Great Inventions of the 19th Century

By Geoffrey Migiro on June 7 2018 in World Facts

The telegraph machine was one of the most important inventions of the 19th century.
The telegraph machine was one of the most important inventions of the 19th century.

An invention is a new process, method, composition or device which achieves unique functions. It can be an entirely new device or an improvement to a machine that makes it work more efficiently. Ever since the beginning of time, human beings have been building tools and processes which helped them tame their environment. Technology has helped shape the world into what it is today. Some of the greatest inventions of the 19th century are outlined below.

15. Typewriter - 1867

Typewriters are electromechanical or mechanical equipment that produce characters by pressing ink upon paper. Johann Gutenberg invented the idea of a printer which applied the concept of the movable type. Johann helped convert the printing press into simple equipment for personal usage. The description of this type of device dates back to 1714 when Henry Mill patented the typewriter idea. Christopher Sholes created the first reliable typewriter with the help of Samuel Soule and Carlos Glidden in 1867. Sholes licensed the patent to Remington and sons from New York who developed the first commercial typewriter in 1874. Thomas Edison built the first electric typewriter in 1872.

14. Camera - 1888

Cameras have evolved over the years from the camera obscura to the numerous generations of photographic technologies which include films, dry plates, calotypes, daguerreotypes and finally the present day digital cameras. George Eastman pioneered photographic film usage in 1885 when he started producing paper films. He patented his first film in 1884 and perfected the first camera which used roll film in 1888. In 1888, Eastman introduced the Kodak camera into the market. It was a unique box-camera that came with a film roll that was big enough for one hundred photos. The film roll had to be returned to the company for processing once finished. In 1892, Eastman opened the Eastman Kodak Company which produced transparent flexible films.

### [What to produce]
Summarize the text above on great inventions of the 19th century in two sentences.

### [Provided data]

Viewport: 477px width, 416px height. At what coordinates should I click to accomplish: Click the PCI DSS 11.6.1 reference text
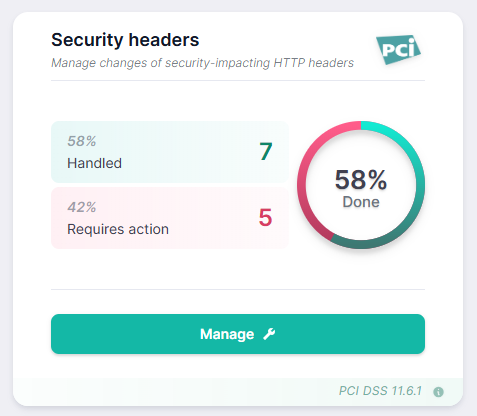point(380,391)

### [Task solution]
An invention is a new process, method, composition or device that achieves unique functions, and the text outlines some of the greatest inventions of the 19th century, starting with the typewriter and the camera. Christopher Sholes created the first reliable typewriter in 1867 with Samuel Soule and Carlos Glidden, and in 1888 George Eastman perfected the first roll-film camera and brought the Kodak camera to market.